::: Given entries
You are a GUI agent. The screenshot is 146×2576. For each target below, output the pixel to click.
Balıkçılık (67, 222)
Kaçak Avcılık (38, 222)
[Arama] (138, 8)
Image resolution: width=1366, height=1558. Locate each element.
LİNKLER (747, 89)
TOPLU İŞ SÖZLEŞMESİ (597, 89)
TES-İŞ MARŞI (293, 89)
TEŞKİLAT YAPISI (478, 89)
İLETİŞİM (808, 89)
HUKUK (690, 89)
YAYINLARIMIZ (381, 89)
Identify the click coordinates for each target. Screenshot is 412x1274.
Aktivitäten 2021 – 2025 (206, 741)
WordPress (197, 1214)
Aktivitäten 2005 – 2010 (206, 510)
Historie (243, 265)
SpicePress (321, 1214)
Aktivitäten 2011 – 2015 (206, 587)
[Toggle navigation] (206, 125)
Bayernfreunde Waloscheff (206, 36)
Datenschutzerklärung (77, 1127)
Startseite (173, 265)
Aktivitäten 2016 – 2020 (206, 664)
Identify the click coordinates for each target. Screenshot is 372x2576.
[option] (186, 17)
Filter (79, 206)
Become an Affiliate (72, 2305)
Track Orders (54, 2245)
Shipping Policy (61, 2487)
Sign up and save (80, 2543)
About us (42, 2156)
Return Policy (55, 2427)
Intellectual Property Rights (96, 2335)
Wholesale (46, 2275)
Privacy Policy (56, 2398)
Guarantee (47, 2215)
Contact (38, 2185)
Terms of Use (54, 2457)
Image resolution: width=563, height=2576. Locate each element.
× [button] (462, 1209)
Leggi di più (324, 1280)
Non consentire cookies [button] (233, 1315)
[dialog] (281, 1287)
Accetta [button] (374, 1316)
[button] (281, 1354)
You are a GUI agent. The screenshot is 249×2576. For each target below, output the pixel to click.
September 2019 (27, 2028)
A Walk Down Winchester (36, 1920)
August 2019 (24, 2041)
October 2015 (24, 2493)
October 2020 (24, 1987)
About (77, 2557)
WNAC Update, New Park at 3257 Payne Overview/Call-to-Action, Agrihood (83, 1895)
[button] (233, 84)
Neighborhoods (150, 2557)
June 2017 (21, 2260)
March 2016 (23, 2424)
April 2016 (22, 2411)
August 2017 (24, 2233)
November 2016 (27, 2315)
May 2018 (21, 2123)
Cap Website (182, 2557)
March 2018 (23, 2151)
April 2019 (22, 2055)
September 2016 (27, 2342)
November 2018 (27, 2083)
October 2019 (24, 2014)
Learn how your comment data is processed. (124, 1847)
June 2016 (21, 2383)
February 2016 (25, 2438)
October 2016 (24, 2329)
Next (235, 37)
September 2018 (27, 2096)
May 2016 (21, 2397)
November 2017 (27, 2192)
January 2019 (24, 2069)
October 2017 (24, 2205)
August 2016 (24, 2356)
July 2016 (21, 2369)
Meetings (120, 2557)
::::::
What this task involves:
Leave out every line above except those from the line with "Kaçak Avcılık (38, 222)" up to and including the line with "Aktivitäten 2016 – 2020 (206, 664)", and copy those exactly.

Result:
Kaçak Avcılık (38, 222)
[Arama] (138, 8)
Image resolution: width=1366, height=1558. Locate each element.
LİNKLER (747, 89)
TOPLU İŞ SÖZLEŞMESİ (597, 89)
TES-İŞ MARŞI (293, 89)
TEŞKİLAT YAPISI (478, 89)
İLETİŞİM (808, 89)
HUKUK (690, 89)
YAYINLARIMIZ (381, 89)
Identify the click coordinates for each target. Screenshot is 412x1274.
Aktivitäten 2021 – 2025 (206, 741)
WordPress (197, 1214)
Aktivitäten 2005 – 2010 (206, 510)
Historie (243, 265)
SpicePress (321, 1214)
Aktivitäten 2011 – 2015 (206, 587)
[Toggle navigation] (206, 125)
Bayernfreunde Waloscheff (206, 36)
Datenschutzerklärung (77, 1127)
Startseite (173, 265)
Aktivitäten 2016 – 2020 (206, 664)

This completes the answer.